• **ABOUT THIS EXERCISE**
Your answer must be every line of the data below that holds the string "agent", copied exactly.

(Saved data entries)
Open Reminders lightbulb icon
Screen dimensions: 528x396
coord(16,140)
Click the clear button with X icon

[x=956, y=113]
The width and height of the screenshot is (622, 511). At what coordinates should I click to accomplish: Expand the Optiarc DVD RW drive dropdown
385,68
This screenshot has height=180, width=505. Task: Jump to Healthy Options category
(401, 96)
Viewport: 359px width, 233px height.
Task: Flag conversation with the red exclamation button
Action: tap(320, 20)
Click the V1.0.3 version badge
...
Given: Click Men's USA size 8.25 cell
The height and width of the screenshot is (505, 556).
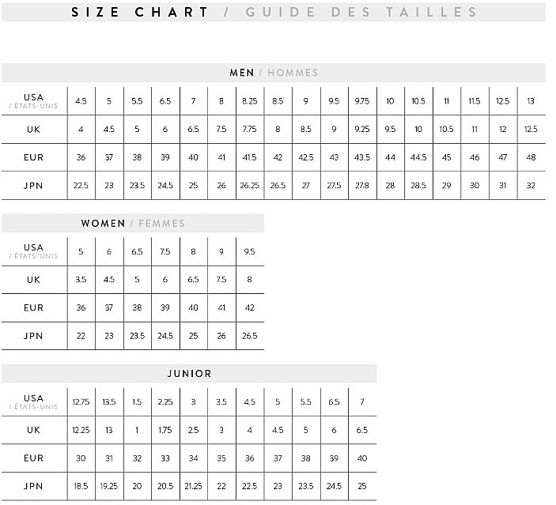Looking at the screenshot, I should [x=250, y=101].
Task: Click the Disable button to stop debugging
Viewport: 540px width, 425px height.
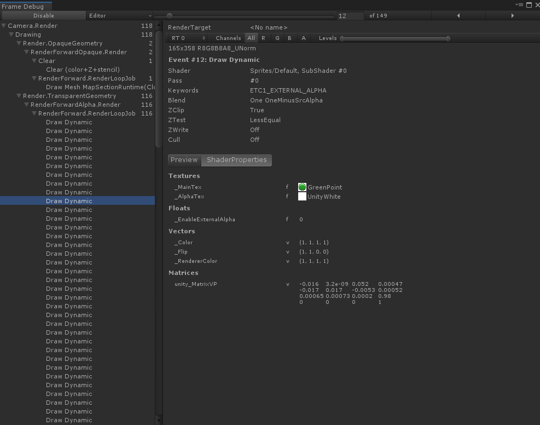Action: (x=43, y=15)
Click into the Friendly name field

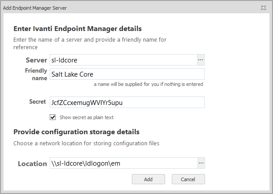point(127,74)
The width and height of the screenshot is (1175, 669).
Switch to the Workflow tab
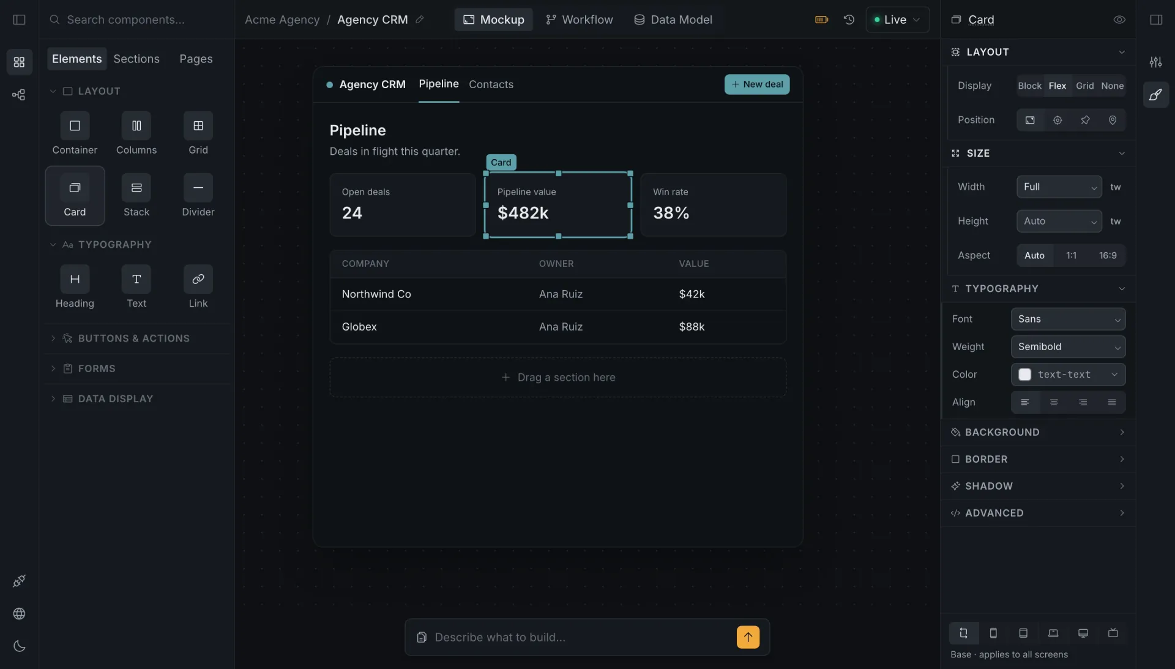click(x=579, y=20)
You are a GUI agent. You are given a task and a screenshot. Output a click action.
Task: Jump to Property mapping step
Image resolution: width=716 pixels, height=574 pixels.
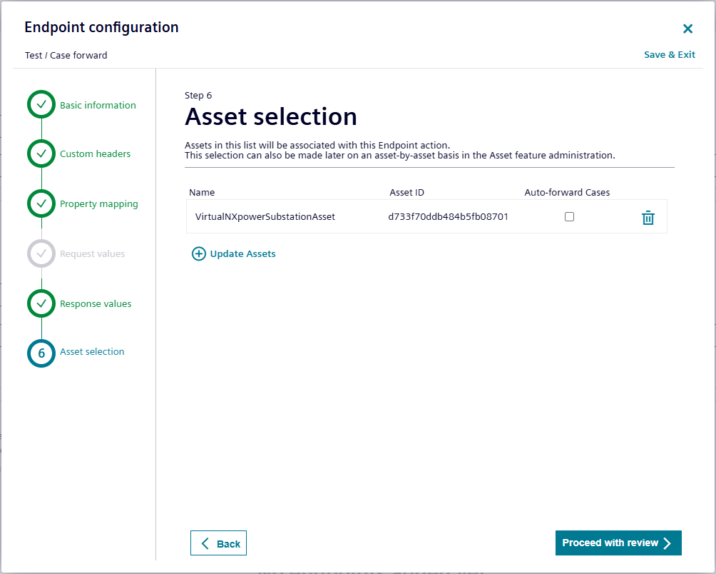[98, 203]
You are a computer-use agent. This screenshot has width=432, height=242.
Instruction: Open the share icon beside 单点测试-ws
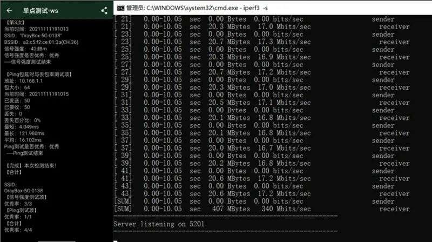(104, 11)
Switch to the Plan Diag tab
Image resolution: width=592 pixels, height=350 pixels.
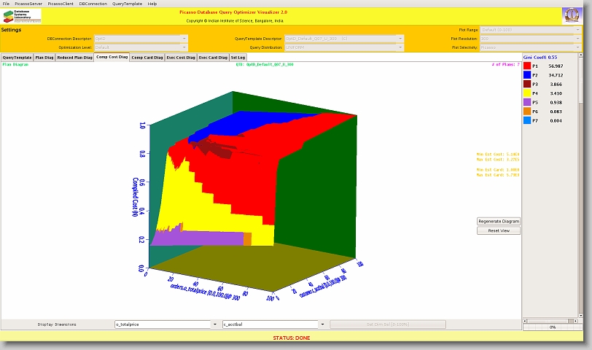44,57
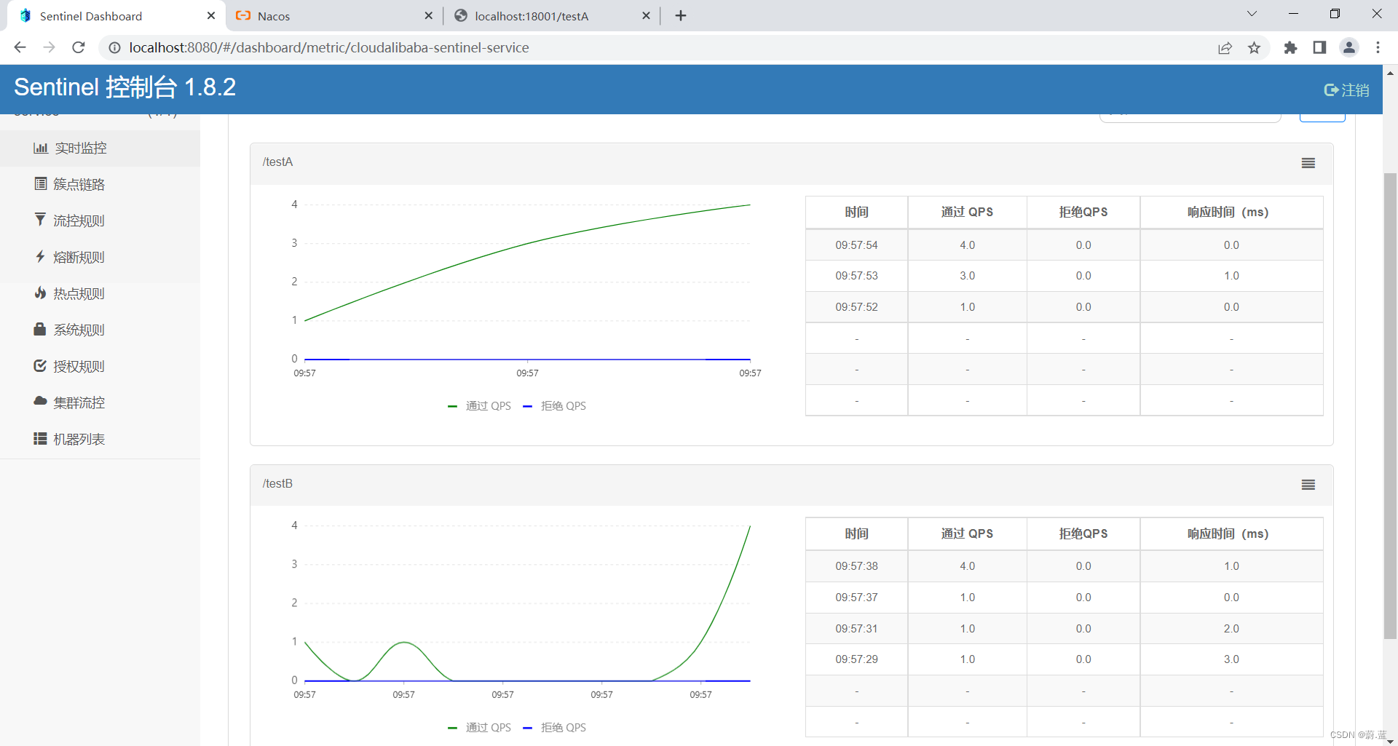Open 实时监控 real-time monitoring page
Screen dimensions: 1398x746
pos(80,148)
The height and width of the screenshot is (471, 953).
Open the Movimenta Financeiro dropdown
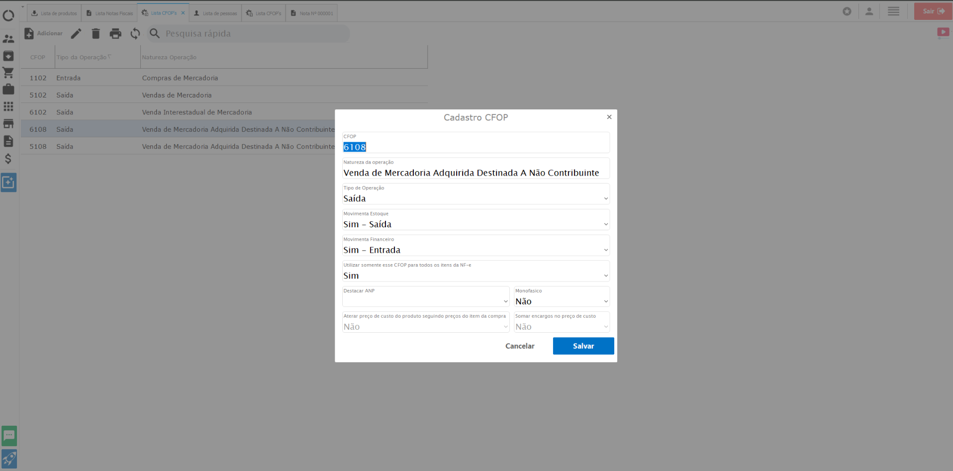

• **SOLUTION BELOW**
You are a GUI agent. You are given a task and a screenshot. Output a click action.
You are a computer-use agent. This screenshot has width=432, height=242.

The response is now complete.